At issue is the first clause of the 14th Amendment, which states, “All persons born … in the United States, and subject to the jurisdiction thereof, are citizens of the United States.” As the Supreme Court held in the Slaughterhouse Cases shortly after the adoption of that amendment, the main purpose “was to establish the citizenship of the negro,” who, while recently freed in the Civil War, “were still not only not citizens, but were incapable of becoming so by anything short of an amendment to the Constitution.” No one has ever suggested that the three civil rights amendments (13th, 14th and 15th) would have been adopted, absent the need to give citizenship and protection to blacks.

Even more relevant, and totally ignored in the current discussion, is that, while the 14th Amendment reads “all persons born in the United States” are citizens, it has never been disputed that “all” never meant “all.” In 1873, less than five years after the adoption of the 14th Amendment, the Supreme Court addressed the meaning of that citizenship provision by considering the facts surrounding the adoption of the 14th Amendment, “almost too recent to be called history, but which are familiar to us all.” The court concluded, without dissent on this point, that “[t]he phrase, ‘subject to its jurisdiction’ was intended to exclude from its operation children of ministers, consuls, and citizens or subjects of foreign States born within the United States.”
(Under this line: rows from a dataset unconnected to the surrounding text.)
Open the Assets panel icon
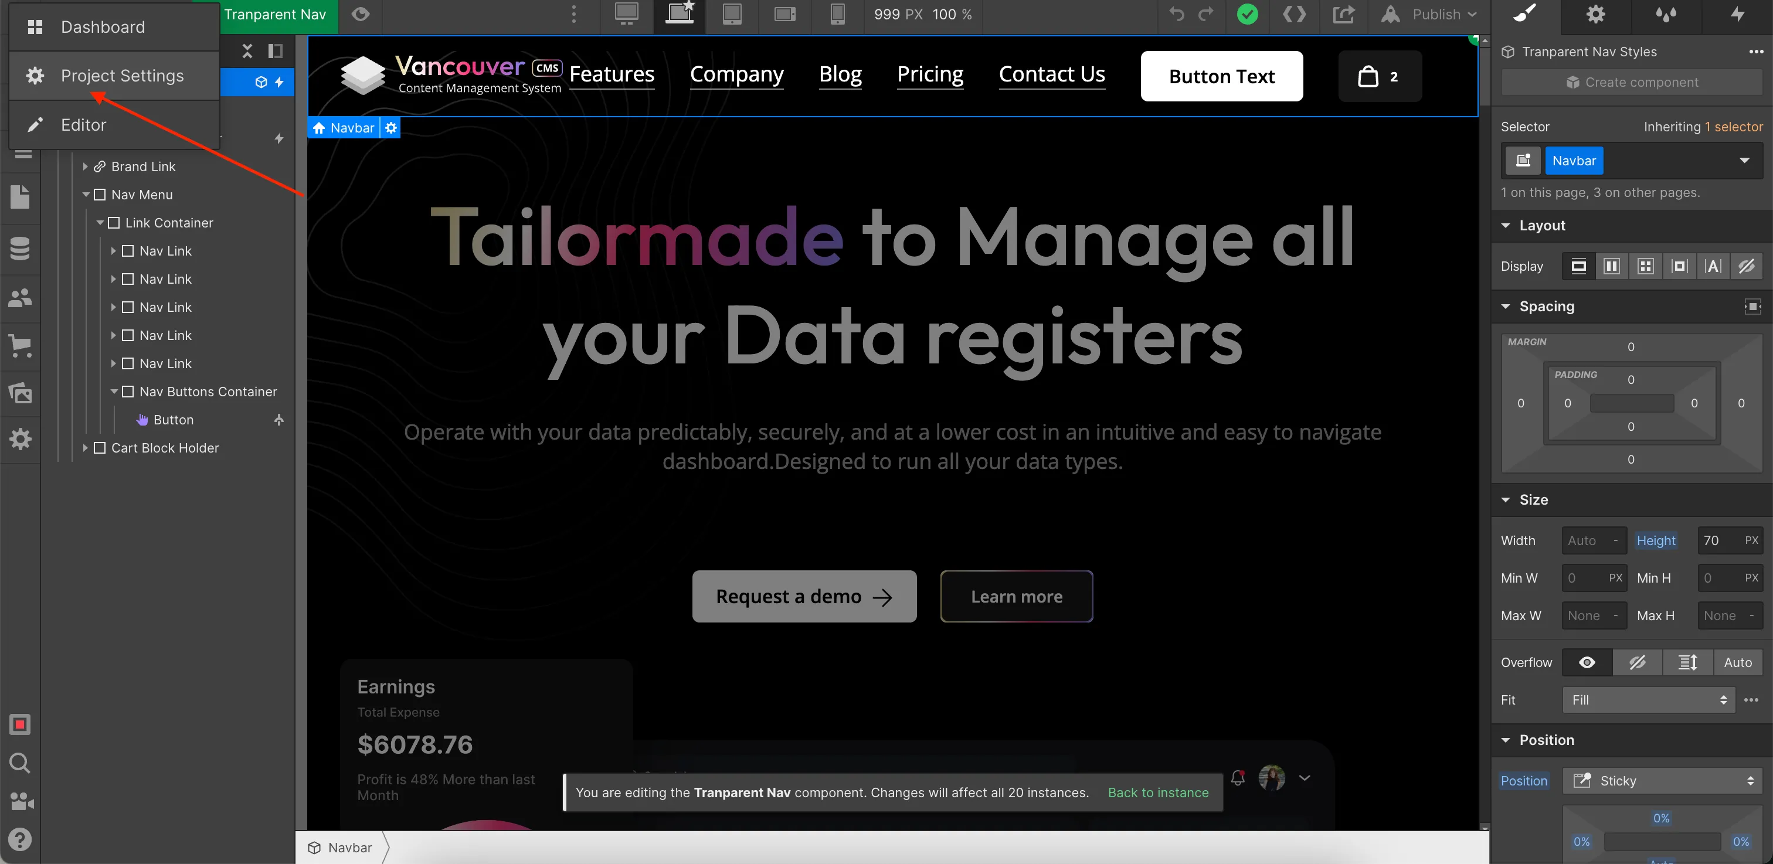Screen dimensions: 1773x864 pos(20,393)
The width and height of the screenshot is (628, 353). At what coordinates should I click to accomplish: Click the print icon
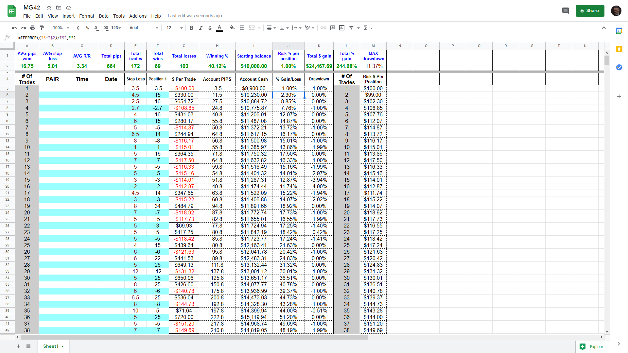(x=33, y=28)
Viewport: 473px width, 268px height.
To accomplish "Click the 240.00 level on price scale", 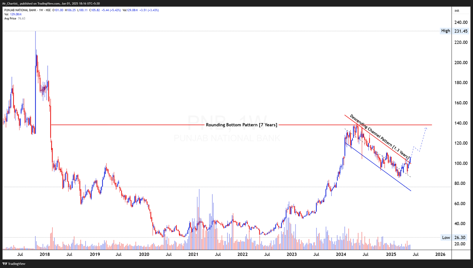I will (x=460, y=22).

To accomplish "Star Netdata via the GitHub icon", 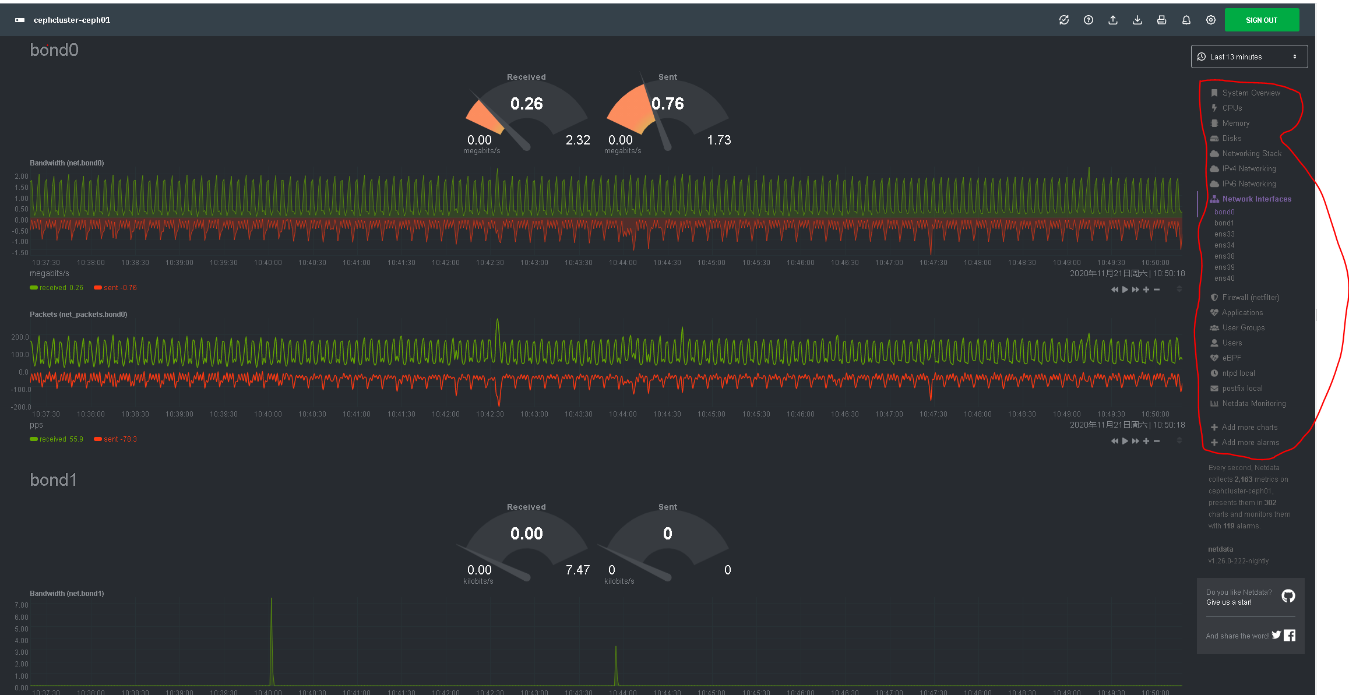I will tap(1288, 596).
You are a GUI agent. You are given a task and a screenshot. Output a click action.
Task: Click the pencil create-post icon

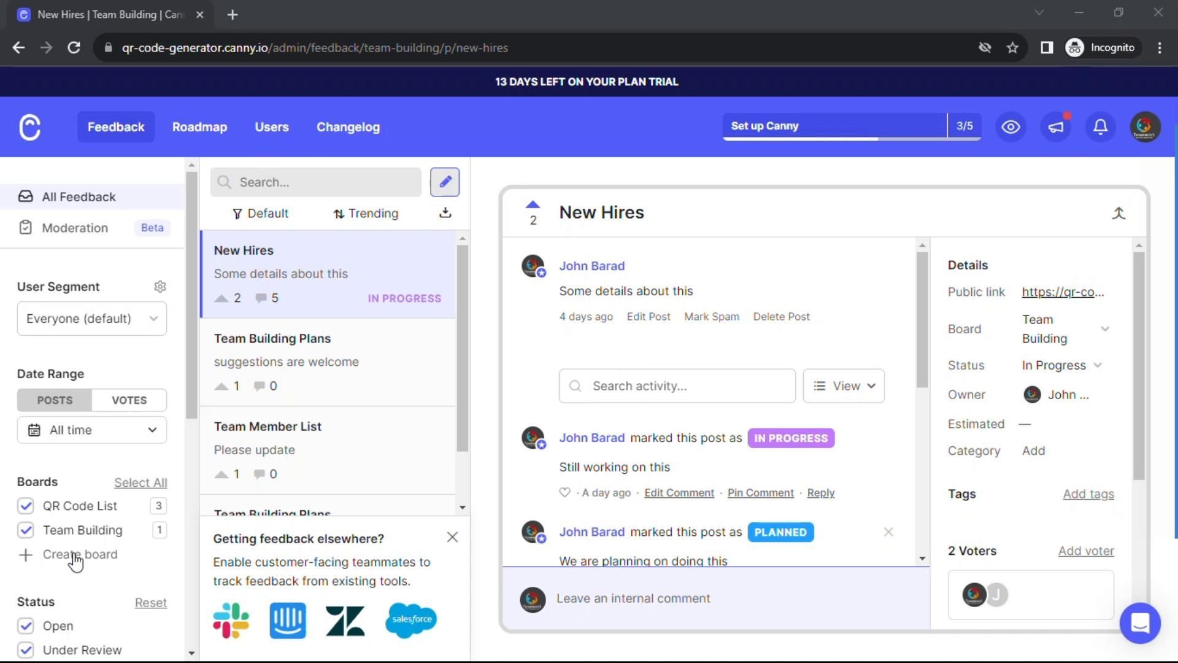(445, 182)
If that had remained the Supreme Court’s ruling on this issue, there would be no need for a new amendment to deny citizenship to children of illegal aliens. But more than a quarter-century later - when the members of the Supreme Court no longer claimed personal knowledge of the events leading up to the 14th Amendment - the court, in United States v. Wong Kim Ark, spoke again on this issue. It first reaffirmed that “all” in the 14th Amendment did not mean “all.” It recognized exclusions: A child born in the United States to a member of an Indian tribe, or to ministers or consul of a foreign government, or to alien enemies in hostile occupation, was not a U.S. citizen. The reason for these exceptions was that such parents did not owe this country “direct and immediate allegiance.”
https://www.washingtontimes.com/news/2010/aug/24/14th-amendment-never-meant-for-illegals/

**************

All this got distorted in the '60's.

The left's argument about Trump changing the Constitution if false. He's applying it in the manner those that wrote it intended it to be applied.

The correct interpretation of the 14th Amendment is quite simply that an illegal alien mother is subject to the jurisdiction of her native country, as is her baby.

The Amendment's key phrase "subject to the jurisdiction thereof" was intended to exclude American-born persons from automatic citizenship whose allegiance to the United States was not complete. When parents are unlawfully in the United States, their native country has a claim of allegiance of a child born to those parents. The completeness of their allegiance to the United States is therefore impaired, which precludes automatic citizenship.

The US Supreme Court confirmed this interpretation of citizenship over a century ago in the so-called "Slaughter-House cases" [112 US 94 (1884) and 83 US 36 (1873)]. In the notable 1884 Elk v.Wilkins case, the phrase "subject to its jurisdiction" was interpreted to exclude "children of ministers, consuls, and citizens of foreign states born within the United States."